● **Assignment**:
Output, exactly as written, the lines below from the one that has "This screenshot has height=840, width=1262." through the one that has "Viewport: 1024px width, 742px height."; nothing else, and no pictures.

● **Dataset content**:
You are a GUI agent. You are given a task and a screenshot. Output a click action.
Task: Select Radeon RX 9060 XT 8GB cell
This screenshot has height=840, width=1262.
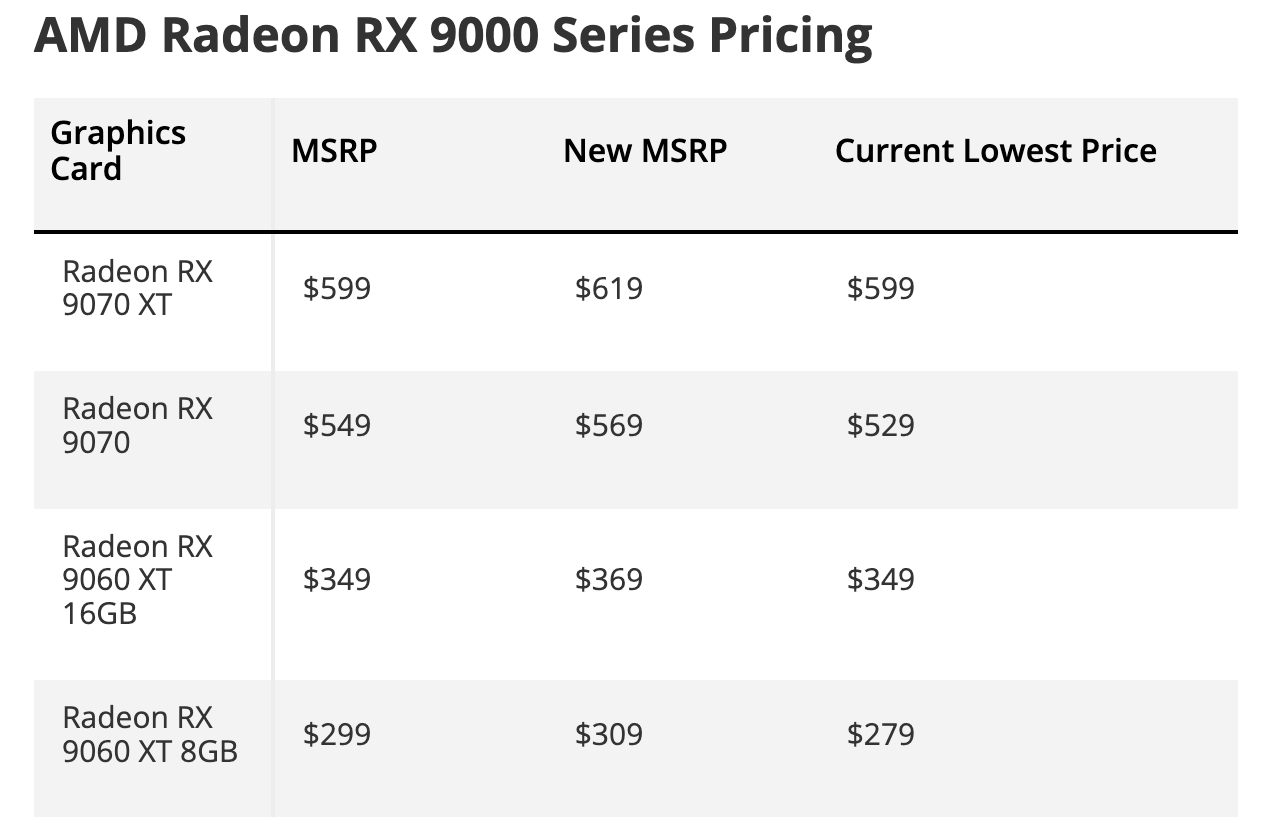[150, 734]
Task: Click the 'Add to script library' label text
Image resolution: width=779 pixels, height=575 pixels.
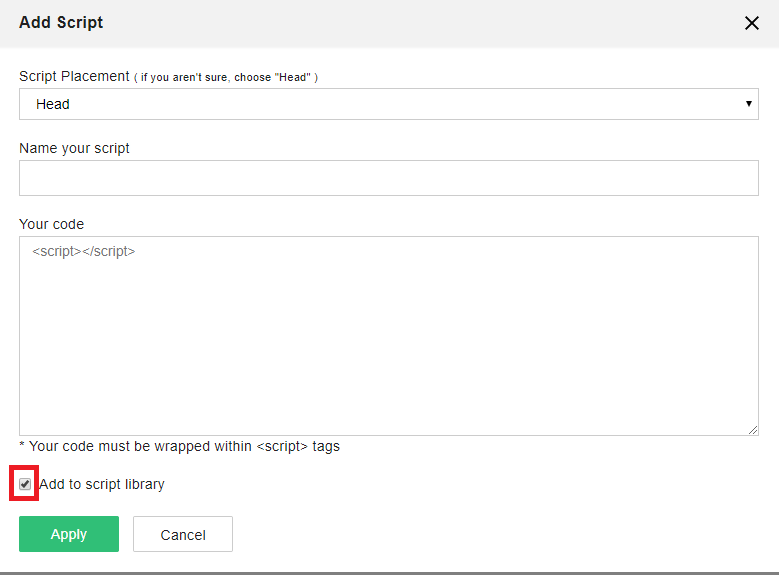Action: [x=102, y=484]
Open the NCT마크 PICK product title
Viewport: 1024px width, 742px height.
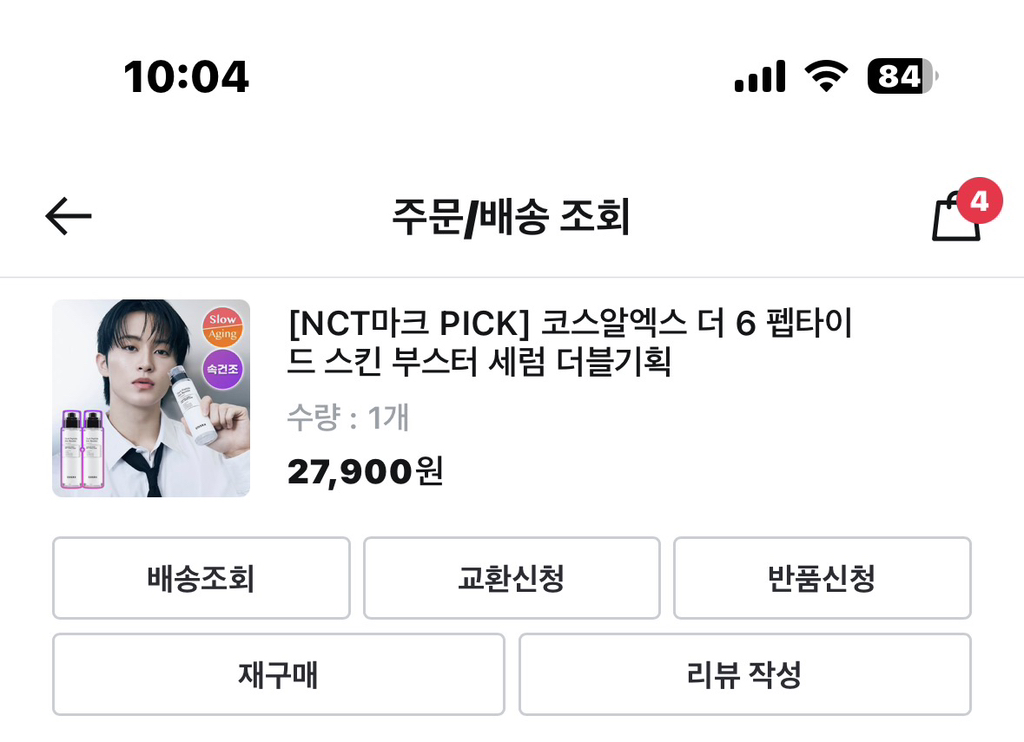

...

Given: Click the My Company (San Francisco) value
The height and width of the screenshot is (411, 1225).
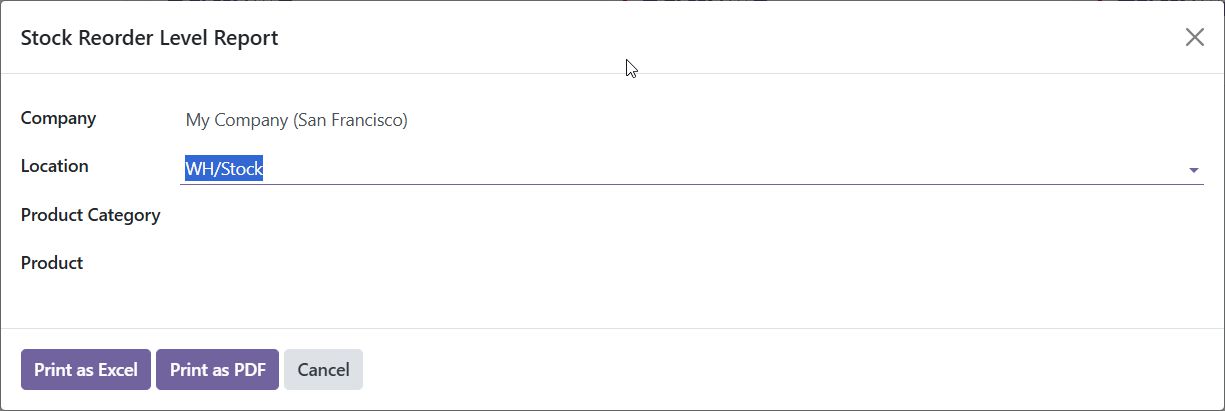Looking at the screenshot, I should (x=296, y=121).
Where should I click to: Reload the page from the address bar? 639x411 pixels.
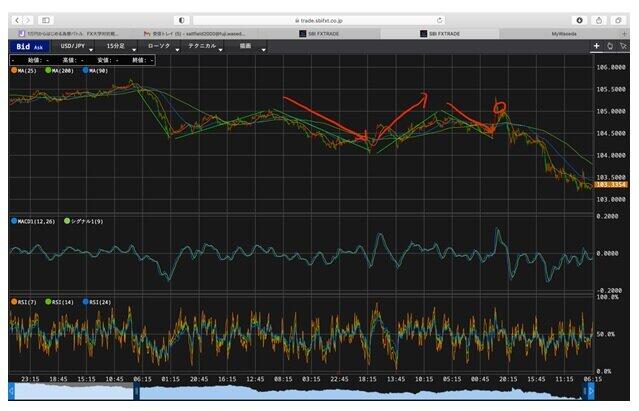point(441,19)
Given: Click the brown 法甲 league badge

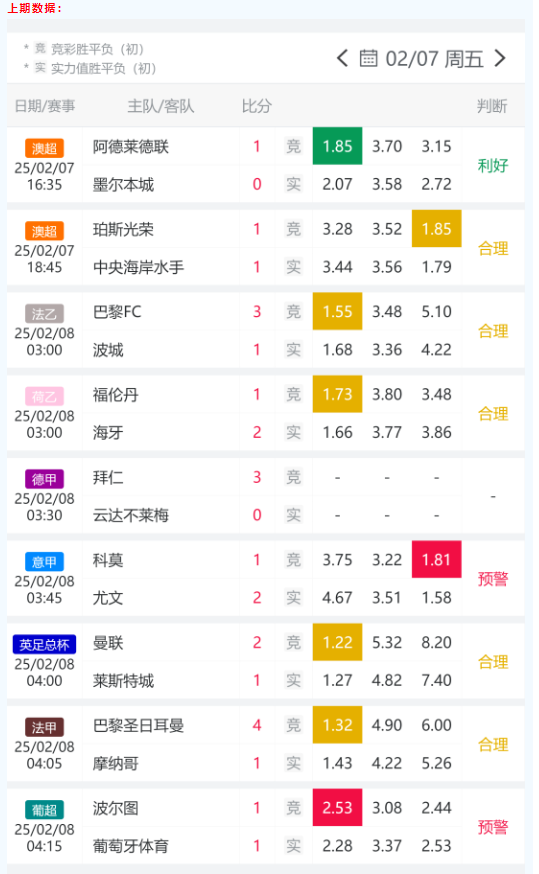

...

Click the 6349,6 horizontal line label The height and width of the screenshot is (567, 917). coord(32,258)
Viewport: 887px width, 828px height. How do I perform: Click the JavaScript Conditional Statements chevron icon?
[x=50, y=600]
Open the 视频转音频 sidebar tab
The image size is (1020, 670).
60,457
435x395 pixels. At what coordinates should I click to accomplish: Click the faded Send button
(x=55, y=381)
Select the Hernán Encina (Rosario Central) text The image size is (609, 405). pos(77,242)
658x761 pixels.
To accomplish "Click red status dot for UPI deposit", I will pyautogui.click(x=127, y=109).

● **Exercise answer**:
This screenshot has height=840, width=1262.
[150, 734]
Task: Click the 'Add to script library' label text
Image resolution: width=779 pixels, height=575 pixels.
Action: [x=102, y=484]
Open the NCT마크 PICK product title
Viewport: 1024px width, 742px height.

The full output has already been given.